C’était il y a six ans, par un paisible dimanche de Pâques

Tout était calme au bureau de Winnipeg de l’unité qui veille à l’application de la loi sur la faune. Puis le téléphone a sonné. Le supérieur de Richard Labossiere l’appelait pour relayer un renseignement venu d’un informateur anonyme dans l’Arctique. Un jet privé de chasseurs sportifs mexicains venait de décoller d’Iqaluit, et l’informateur les soupçonnait de transporter des fourrures d’ours polaires. L’appareil s’arrêterait probablement à Winnipeg pendant deux heures pour se ravitailler en carburant.

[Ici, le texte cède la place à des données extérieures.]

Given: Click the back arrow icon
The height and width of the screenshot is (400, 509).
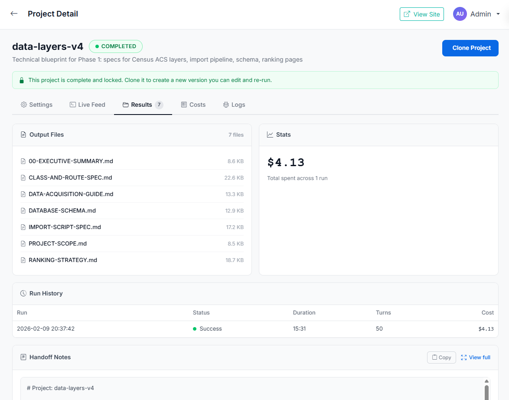Looking at the screenshot, I should 14,13.
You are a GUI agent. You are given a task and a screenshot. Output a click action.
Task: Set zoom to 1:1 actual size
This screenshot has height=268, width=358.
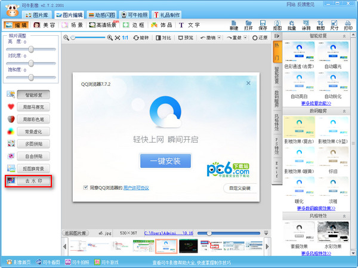[125, 38]
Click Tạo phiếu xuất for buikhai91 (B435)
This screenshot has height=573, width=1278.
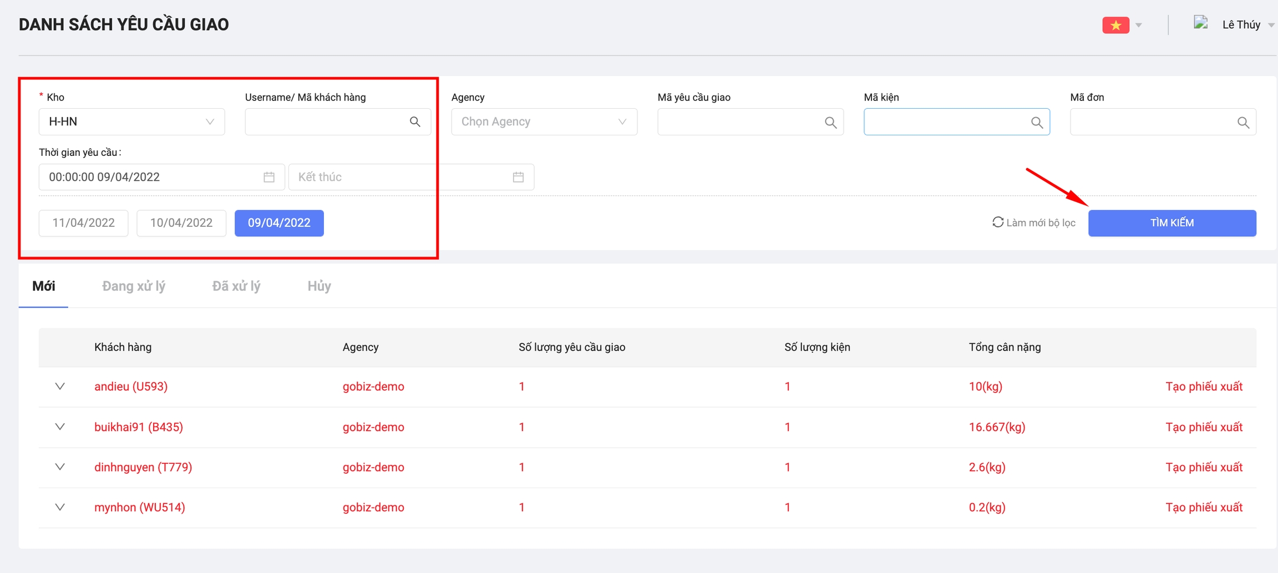(x=1204, y=427)
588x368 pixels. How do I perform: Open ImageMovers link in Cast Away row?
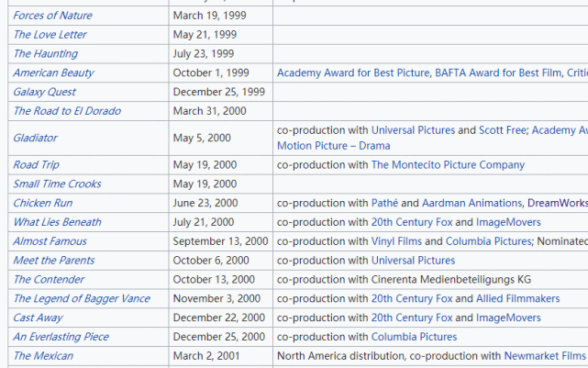[508, 318]
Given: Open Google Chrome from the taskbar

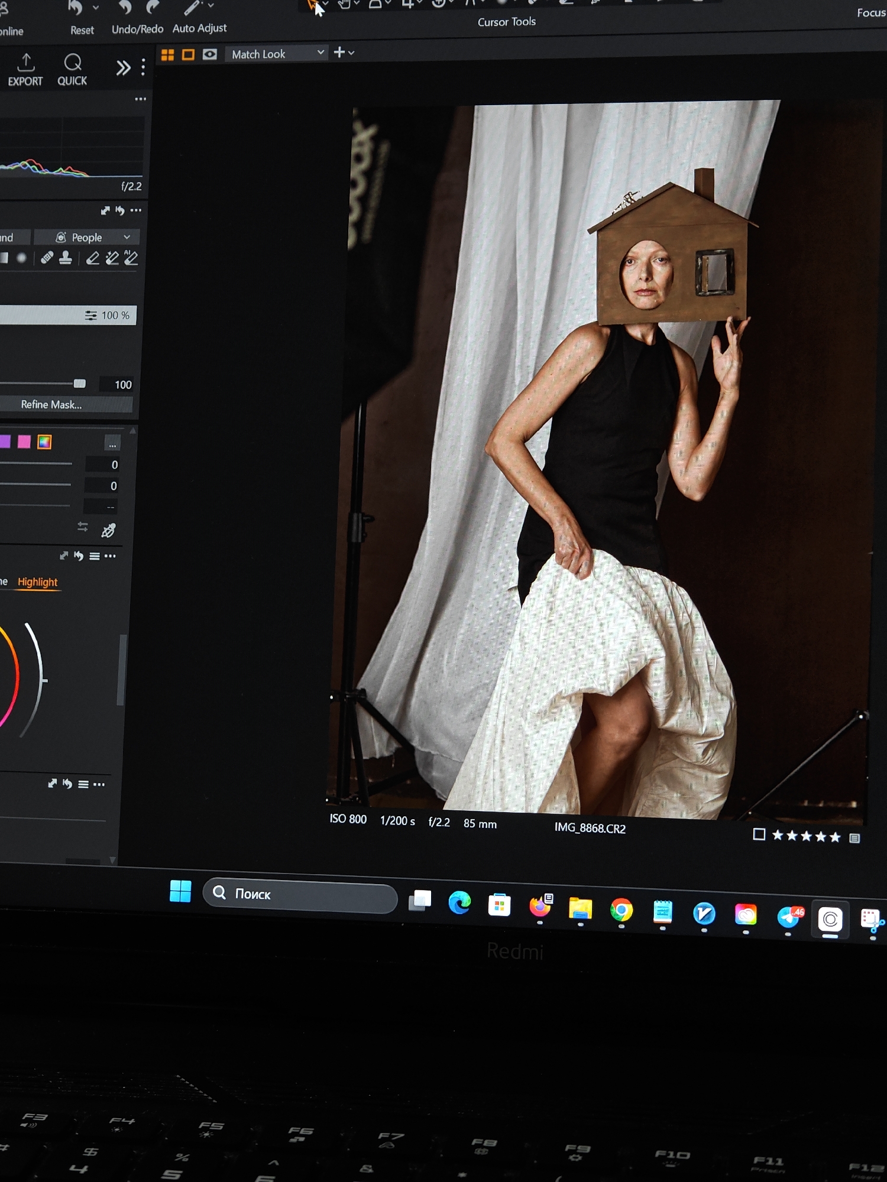Looking at the screenshot, I should [x=621, y=910].
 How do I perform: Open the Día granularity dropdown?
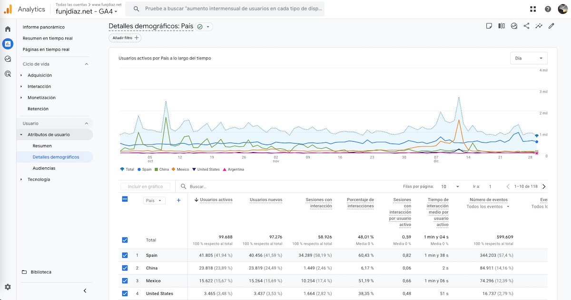(x=528, y=58)
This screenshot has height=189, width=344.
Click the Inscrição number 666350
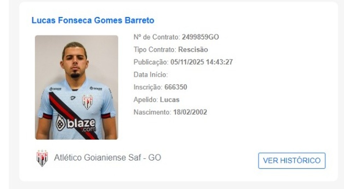[176, 87]
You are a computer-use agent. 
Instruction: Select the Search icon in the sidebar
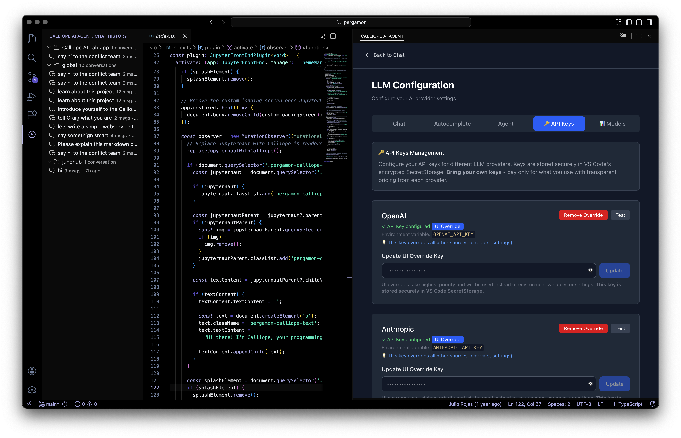32,58
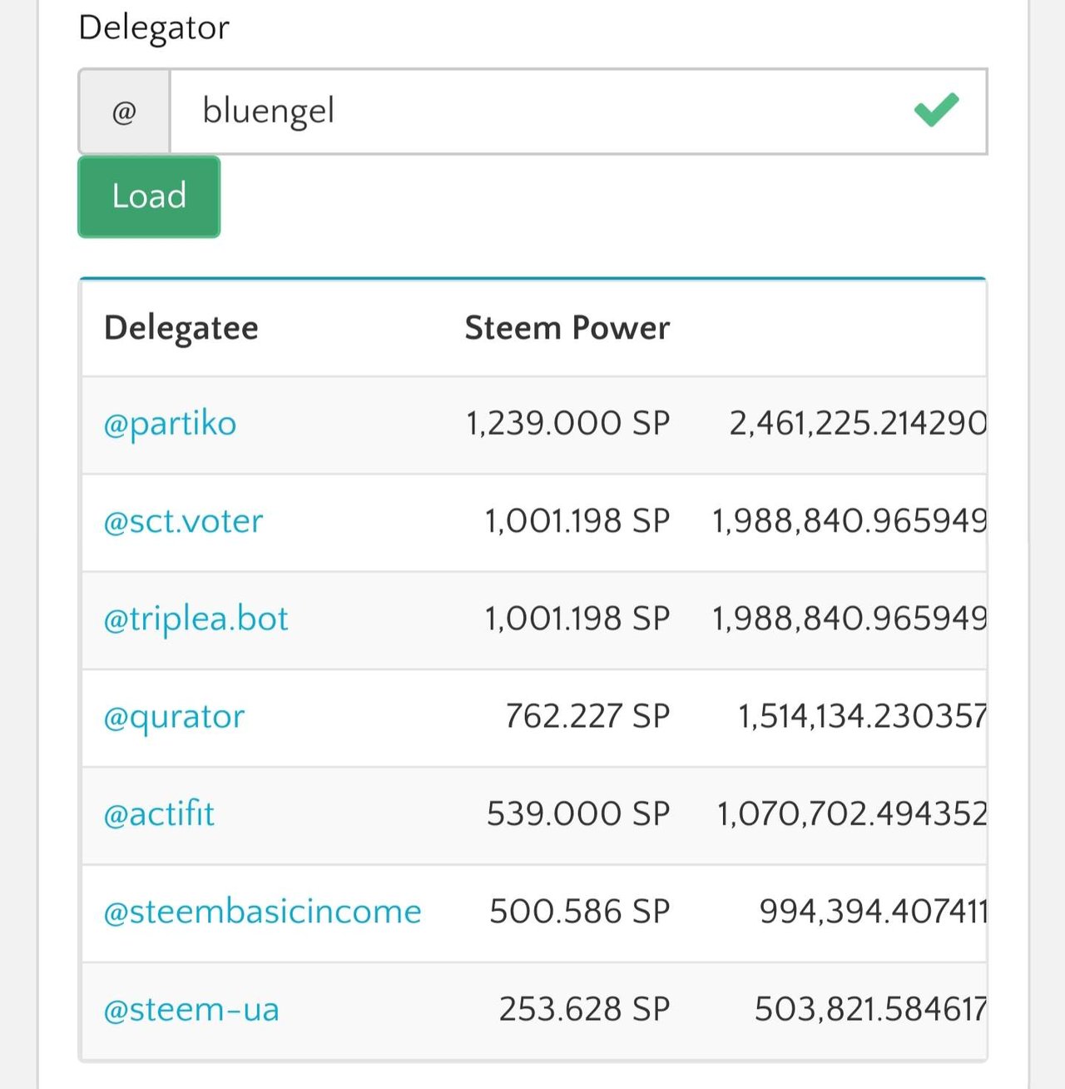This screenshot has height=1089, width=1065.
Task: Click the 539.000 SP amount for actifit
Action: [x=578, y=814]
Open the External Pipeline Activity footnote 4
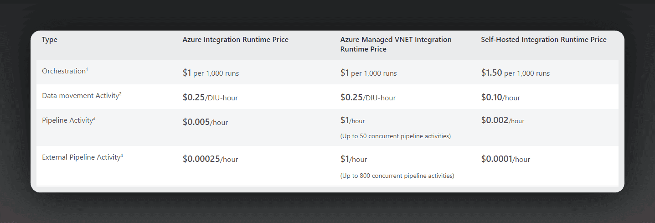 122,156
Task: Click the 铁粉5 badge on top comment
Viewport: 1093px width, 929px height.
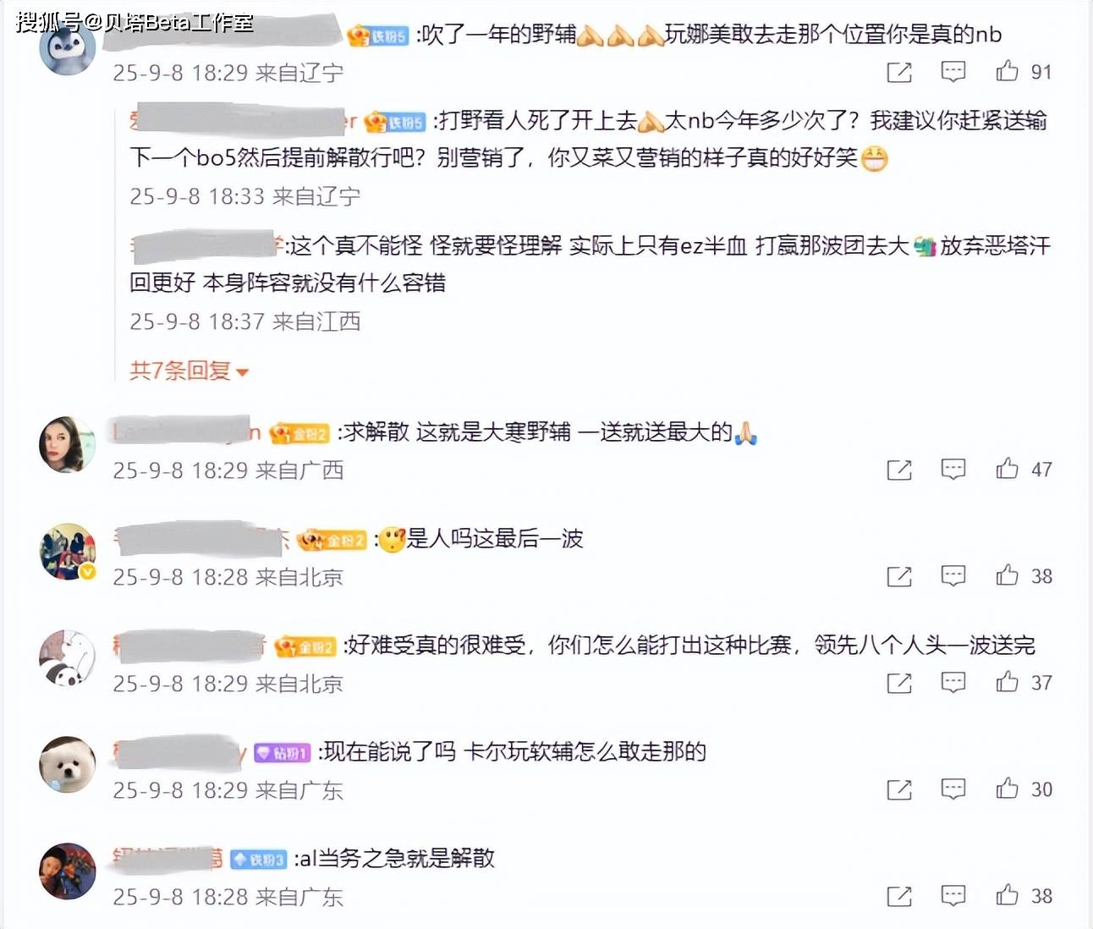Action: 379,36
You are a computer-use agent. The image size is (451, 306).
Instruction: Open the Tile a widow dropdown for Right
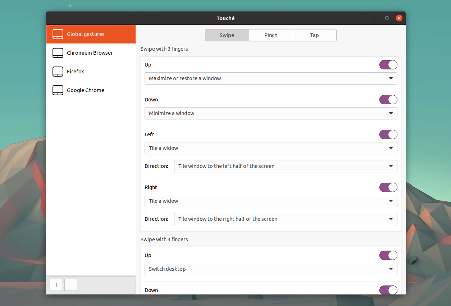[270, 201]
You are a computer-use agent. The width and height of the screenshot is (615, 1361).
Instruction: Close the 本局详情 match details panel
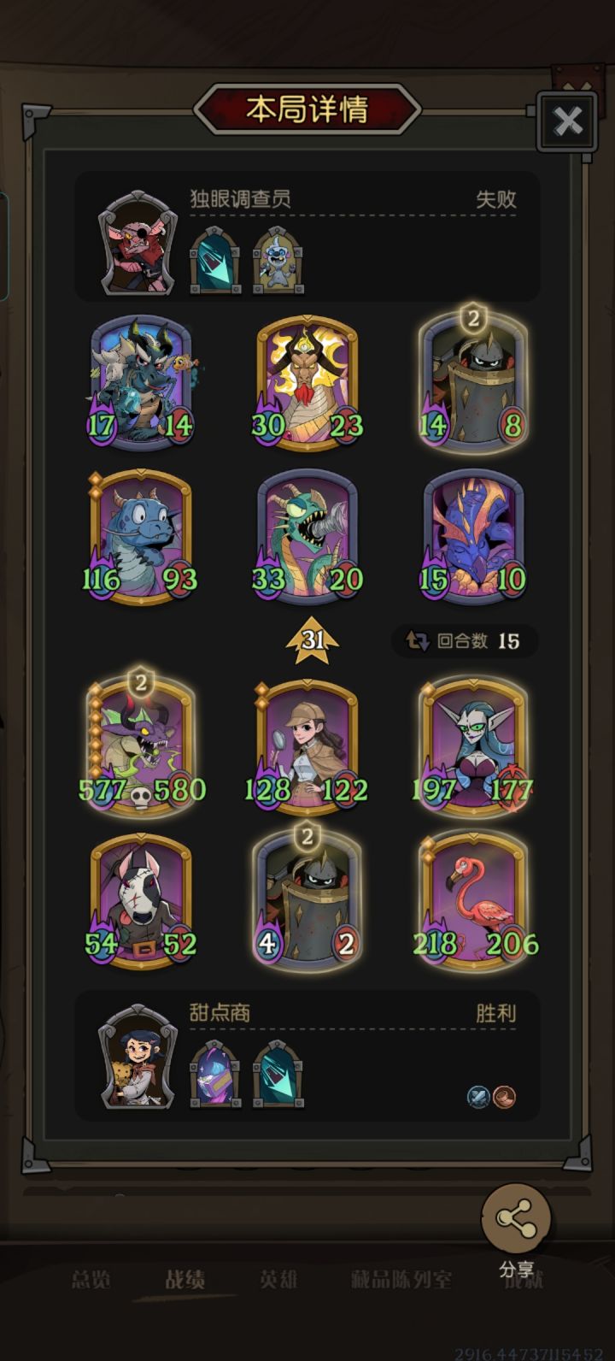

Richard Labossiere a réuni deux autres agents et du matériel avant de sauter dans leur véhicule pour le trajet d’une demi-heure jusqu’à l’aéroport. L’agent, ses collègues et quelques garde-frontières sont arrivés sur le tarmac au moment où l’avion atterrissait. Ils ont attendu que les passagers – un père, deux fils et un filleul ainsi que deux pilotes – sortent de l’avion et entrent dans la salle d’attente du ter­minal. Ils ont alors interpellé les chasseurs, puis procédé à des fouilles. Ce n’était pas difficile: un ours polaire mâle adulte pèse en moyenne 545 kg et, debout sur ses pattes arrière, peut atteindre plus de trois mètres de haut. D’une patte à l’autre, une peau peut mesurer deux mètres et demi de large. En effet, l’ours polaire est l’un des 23 des plus gros animaux et espèces vivantes au monde.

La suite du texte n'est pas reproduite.